The COVID 19 pandemic, experienced worldwide, required organizations to respond quickly and effectively to a radically different context. Facing a totally unknown reality, the organizations had the need to reinvent themselves, as well as their practices, giving more adjusted responses to the new challenges brought about by the pandemic. Thus, mobilizing their internal abilities for change and innovation, the organizations provided answers, in which their effectiveness depended on the level of development of their internal competences.

This situation was also evident in educational institutions, namely in Higher Education, where the need to provide an effective response to students’ needs − so that they could continue their studies and, at the same time, ensure administrative responses − became urgent. This situation implied that Higher Education Institutions (HEI) had to mobilize, in a short period of time, a set of material, technological and human resources that would allow a rapid paradigm shift, in order to enable Distance Learning (DL) throughout all its training offer. A reality that put under pressure the entire functioning of the HEI. If, on the one hand, it was inevitable to continue its operation, on the other hand, the ability to maintain the levels of quality in its processes proved to be an enormous challenge. In particular for the HEI that were not prepared to operate exclusively on-line and for its Quality Management Systems (QMS) that normally have a strict structure, with limited capacity to respond to rapid changes and that are pretty much based in formal and bureaucratic processes.

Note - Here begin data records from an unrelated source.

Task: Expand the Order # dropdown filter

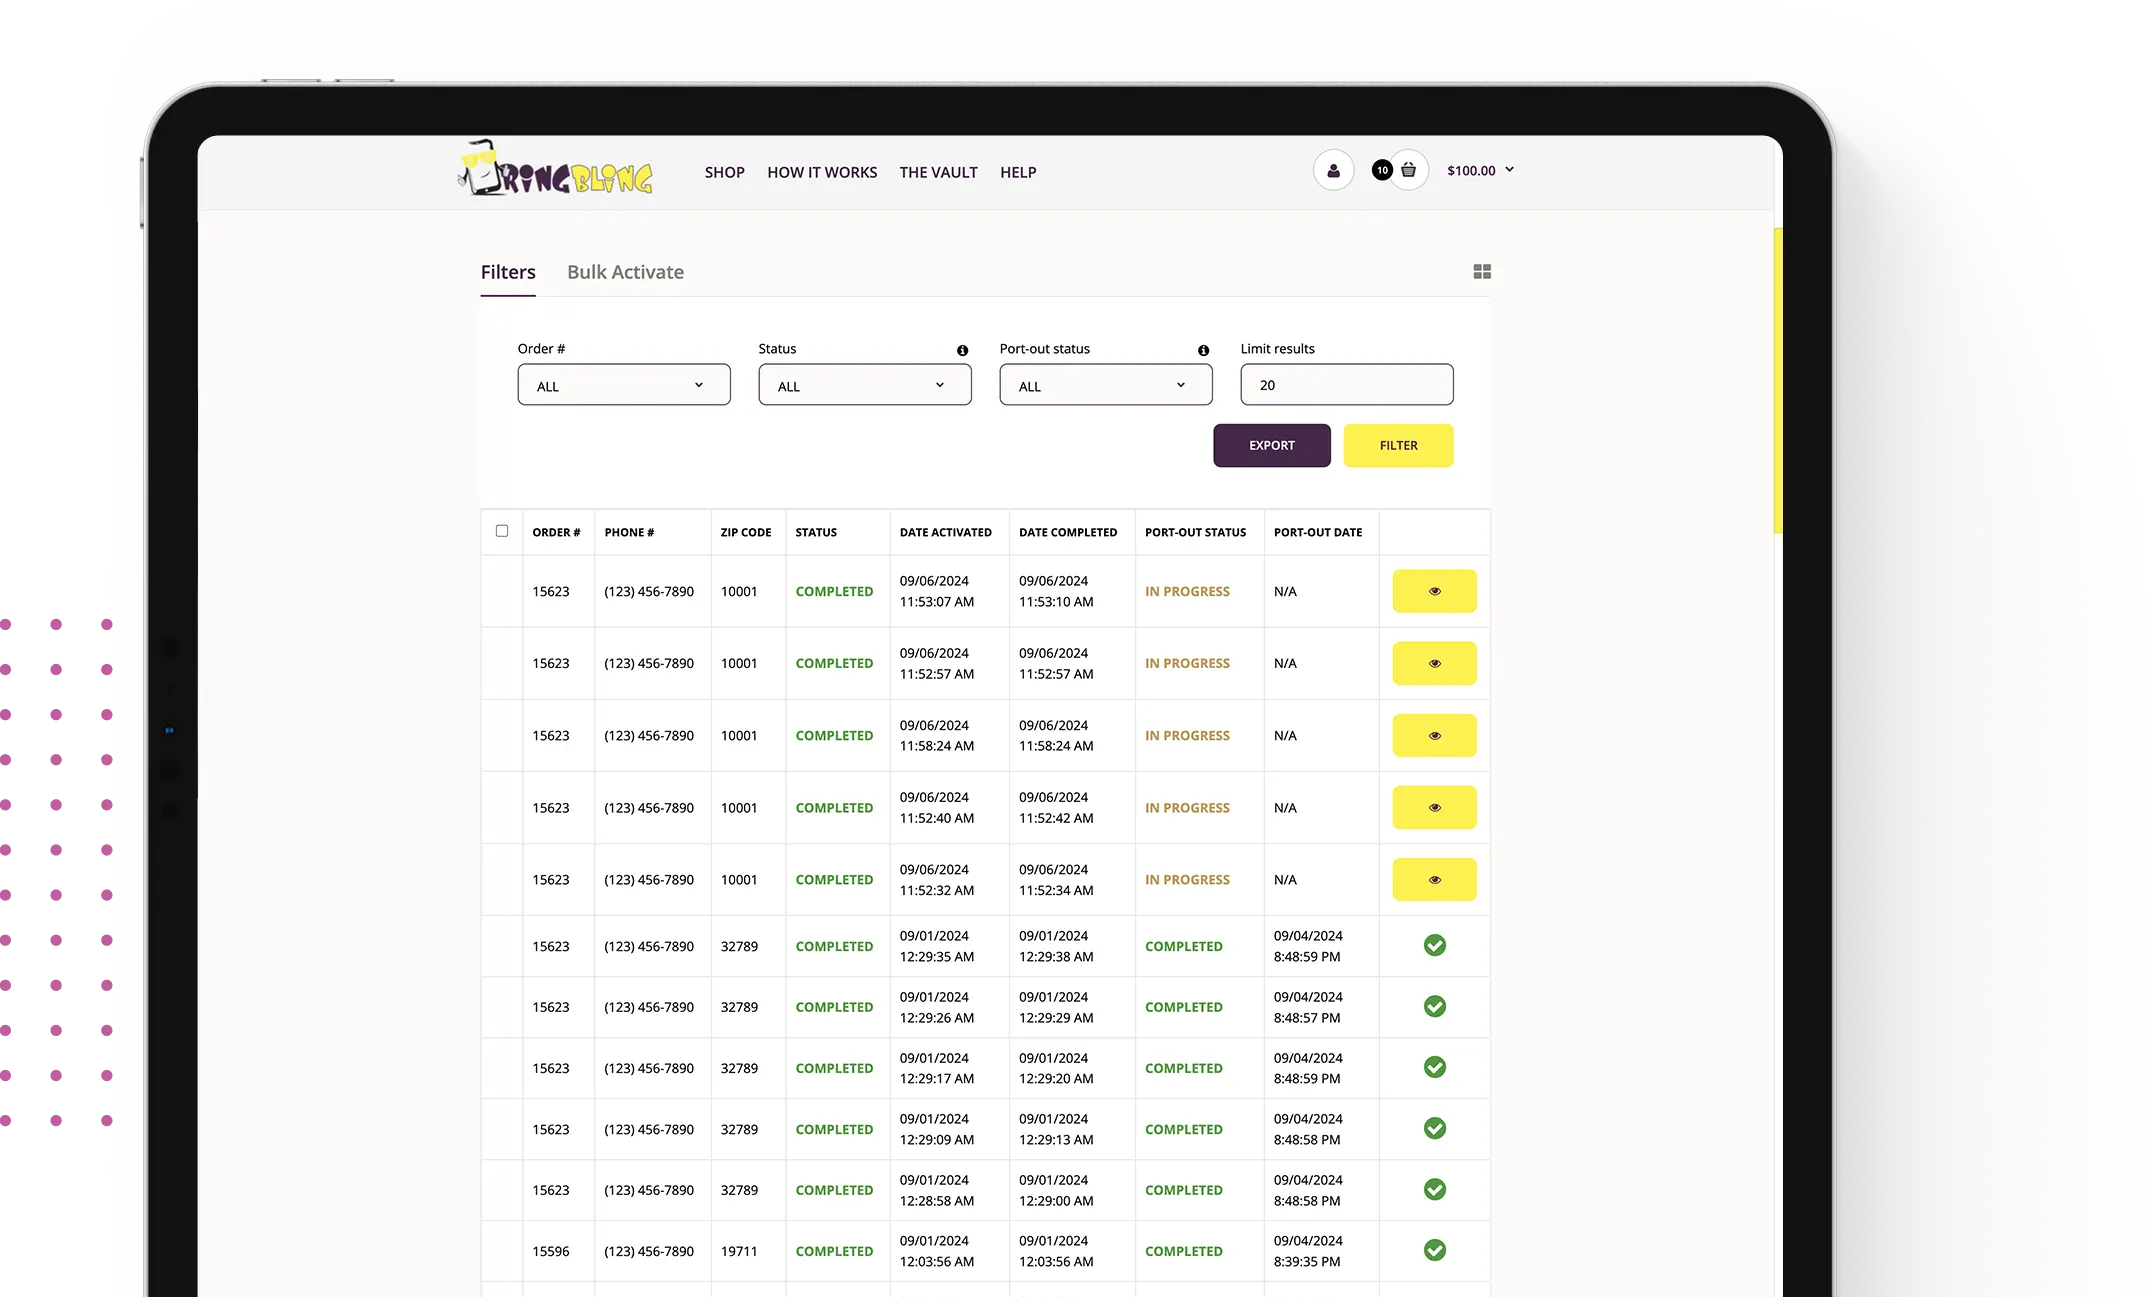Action: [x=621, y=384]
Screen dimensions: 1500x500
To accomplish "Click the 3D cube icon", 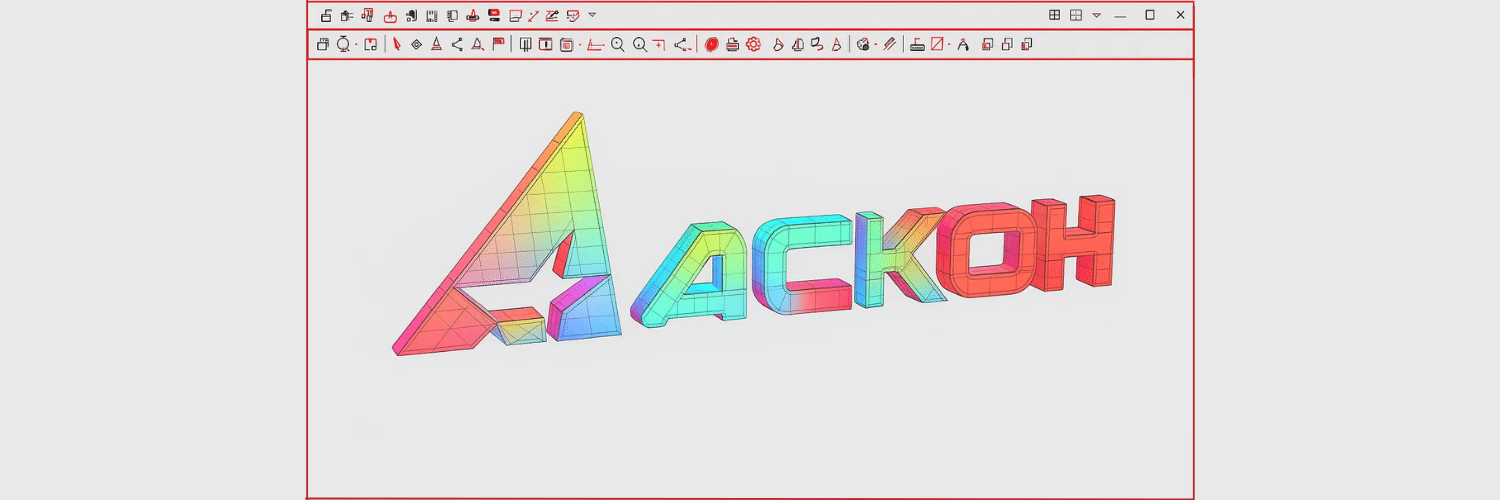I will [322, 44].
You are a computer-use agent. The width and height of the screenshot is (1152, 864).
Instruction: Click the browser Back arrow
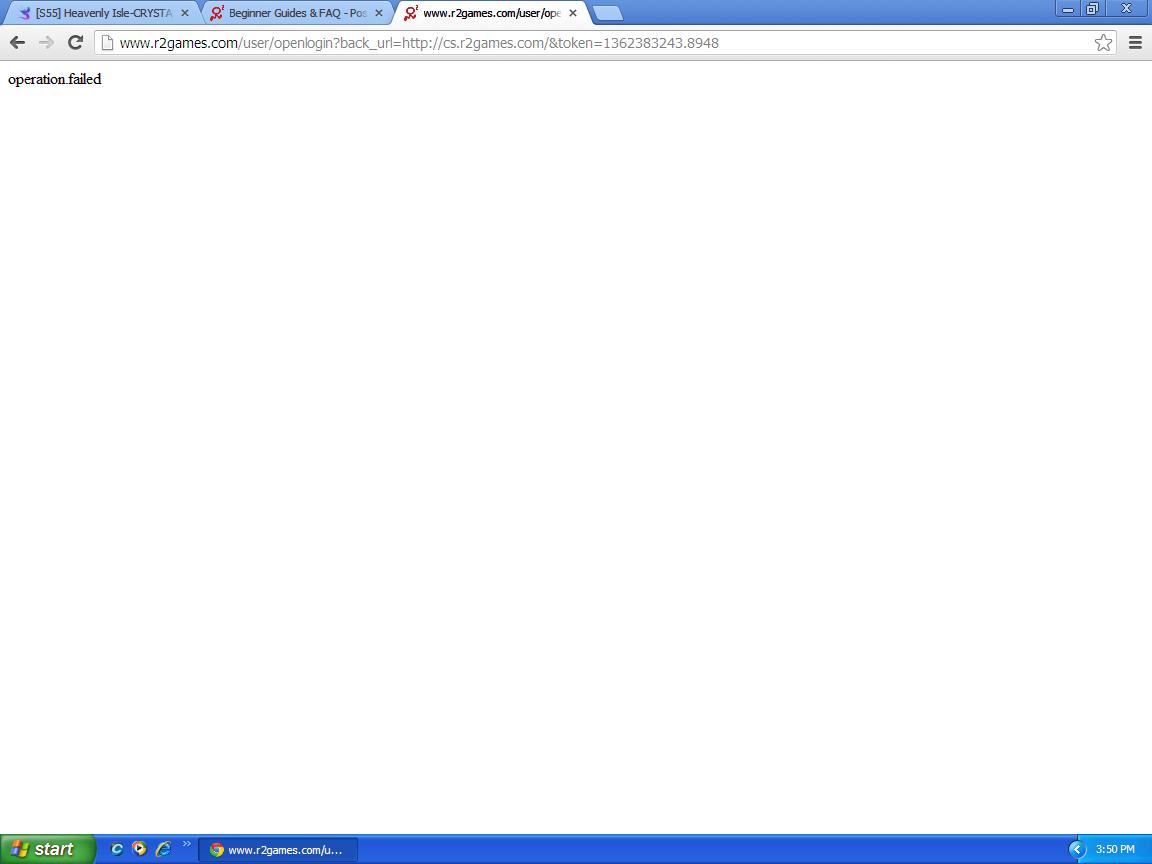(x=17, y=42)
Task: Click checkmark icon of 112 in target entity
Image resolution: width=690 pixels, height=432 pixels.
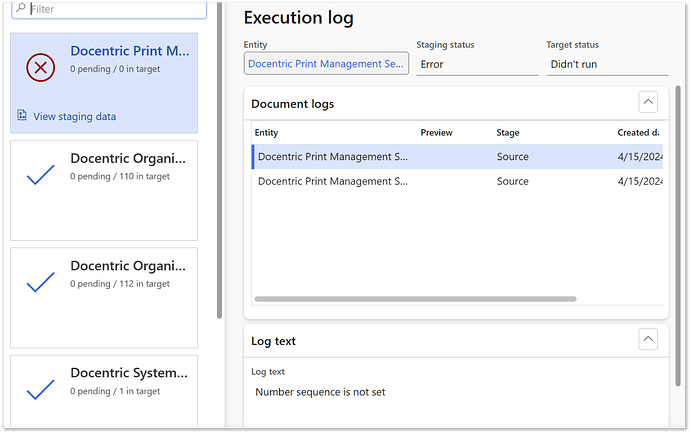Action: click(x=40, y=283)
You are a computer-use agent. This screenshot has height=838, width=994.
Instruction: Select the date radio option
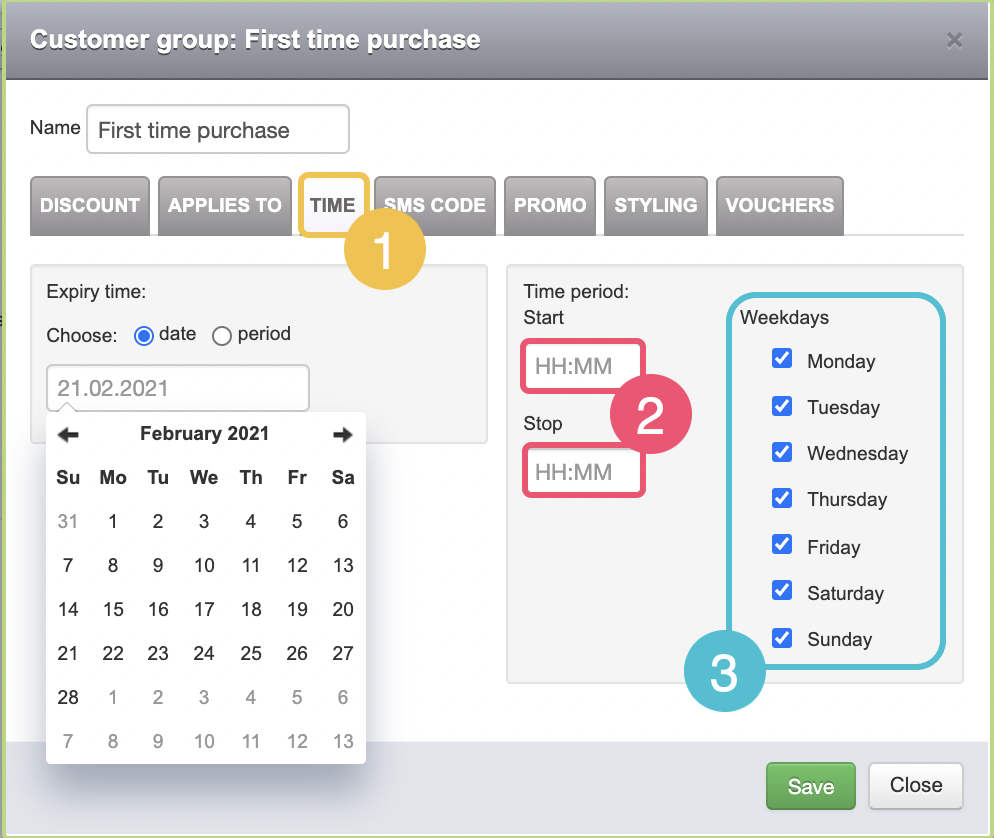(144, 335)
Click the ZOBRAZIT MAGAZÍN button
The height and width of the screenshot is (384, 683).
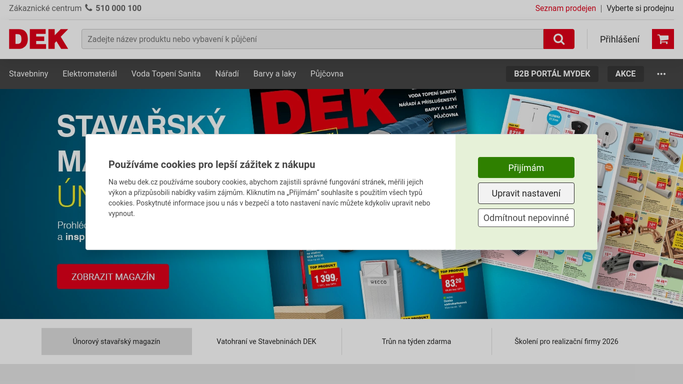point(113,276)
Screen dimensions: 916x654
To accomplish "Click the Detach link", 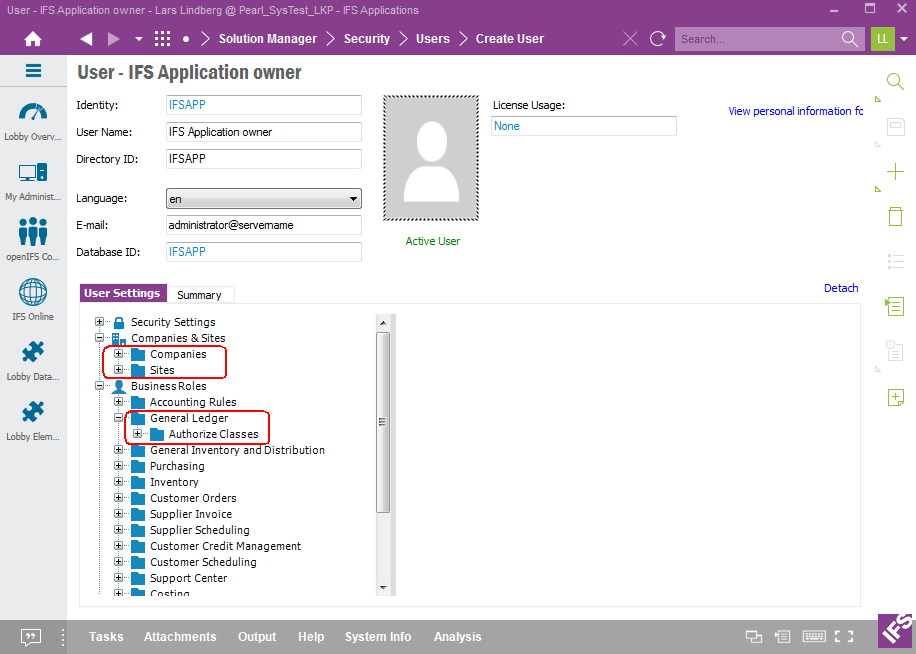I will pyautogui.click(x=840, y=288).
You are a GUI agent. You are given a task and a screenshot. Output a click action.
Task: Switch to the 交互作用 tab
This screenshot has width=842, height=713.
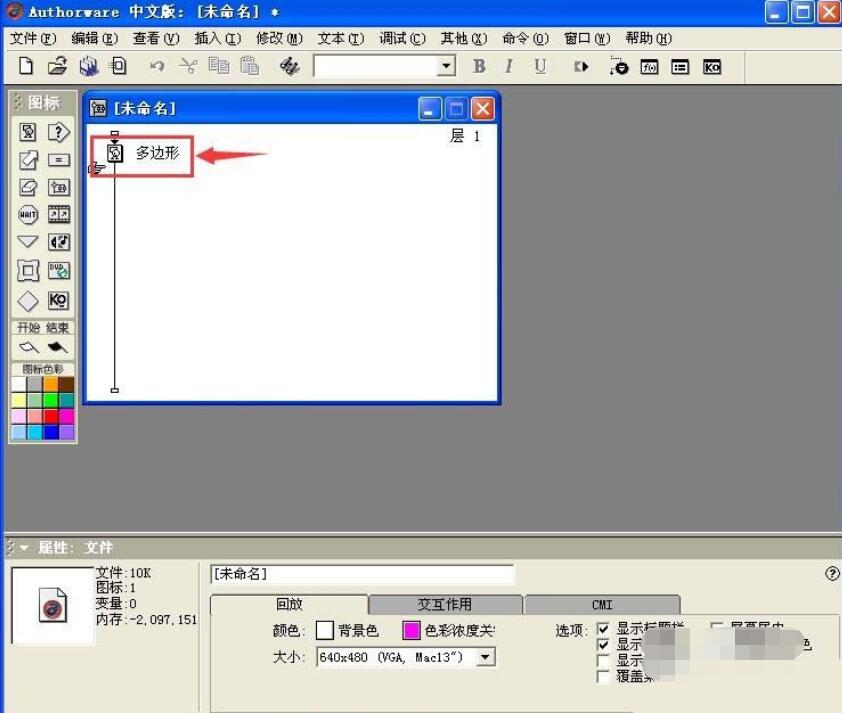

The general perception is that, during this exceptional period, the HEI had an enormous capacity for change, definitively putting aside the idea of organizations that are stuck in time and with minor capacity to react to the society’s challenges. It also demonstrates an enormous maturity in institutions’ internal development and management and the important role played by the QMS. Taking into account the specific characteristics of Education, with high levels of flexibility, autonomy and skills of the main players, namely the teachers, it was possible to quickly adapt to the new reality, without significantly lowering the costs and, above all, with the quality standards normally required. However, not everything went well and there were several difficulties. What were (and still are) HEI’s real capacities to respond to the students’ needs, in a context that anyone were aware of? Was the process structured enough so that it did not become an informal superstructure in which the students felt lost and unprotected? And what were the mechanisms that guarantee that the evaluations maintained the levels of demand and robustness against fraud?

This article describes the Polytechnic Institute of Setúbal (IPS) response to the exceptional and changing context, resulting from the pandemic, the contribution of its QMS and the transformational challenges that arise in the near future.